Denise Pipitone, la nuova sconvolgente rivelazione: “La bimba salì su una barca per la Tunisia”

Sarebbe partita su un piccolo peschereccio da Mazara del Vallo verso la Tunisia. Una piccola imbarcazione, quella sulla quale potrebbe essere salita Denise Pipitone il giorno della sua scomparsa, che non sarebbe stata sottoposta a controllo. Si tratta di una vecchia pista battuta nei primi giorni di indagini dopo la scomparsa della bimba di 4 anni rapita il 1 settembre a Mazara del Vallo.

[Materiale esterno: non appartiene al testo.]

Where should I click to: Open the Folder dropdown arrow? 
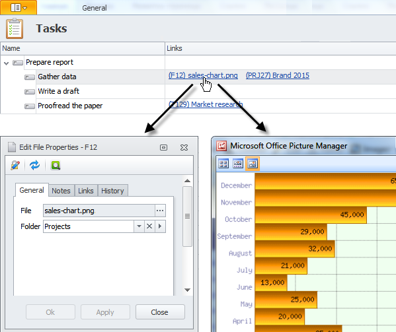(139, 226)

A riportarla a galla, la trasmissione “Quarto Grado”: l‘ex pm Maria Angioni, che il 23 dicembre andrà a processo accusata di aver fornito false informazioni ai pm, ha dichiarato che il giorno successivo alla scomparsa, due persone residenti a Mazara si sarebbero imbarcate per Tunisi con la motonave D’Abundio. Con loro, una bimba le cui iniziali erano SS.

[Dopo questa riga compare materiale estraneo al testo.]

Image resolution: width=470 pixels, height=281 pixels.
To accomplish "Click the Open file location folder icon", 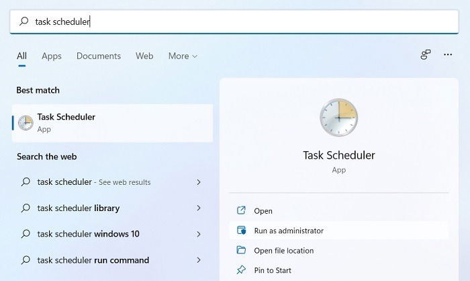I will [x=241, y=250].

Secondo quanto dichiarato dall’ex pm, questa bambina non sarebbe mai esistita. “Le persone mi hanno indicato alcuni spunti e mi hanno ricordato cose che ormai avevo rimosso – spiega la Angioni sui suoi canali social -. Con queste generalità, per esempio, non esiste nessuna bambina. Assurdo che sia scomparsa una bambina e che non siano stati fatti i controlli dovuti.

Dai piccoli accertamenti che ho fatto io, SS non esiste”. L’avvocato difensore della Angioni ha spiegato che l’ex pm avrebbe estrapolato il codice fiscale della piccola e non avrebbe trovato alcuna persona fisica rispondente a quelle generalità.

Un barchino in viaggio per Tunisi fu descritto anche da Battista Della Chiave, testimone che non venne ritenuto credibile dagli inquirenti. L’uomo aveva, secondo gli esperti del Lis che hanno tradotto la sua deposizione, descritto il percorso fatto da una bimba che sarebbe stata trasportata prima in motorino e poi su una barchetta.

Sempre secondo le indagini, la piccola sarebbe stata prelevata davanti casa e caricata su un’auto che ha poi imboccato una strada sterrata a tutta velocità. Attualmente sono nuovamente indagati Giuseppe della Chiave e Anna Corona, ex moglie di Piero Pulizzi. Dalla Chiave, sempre secondo le accuse, sarebbe stato colui che ha preso e tenuto la bambina con se fino alla sua sparizione definitiva.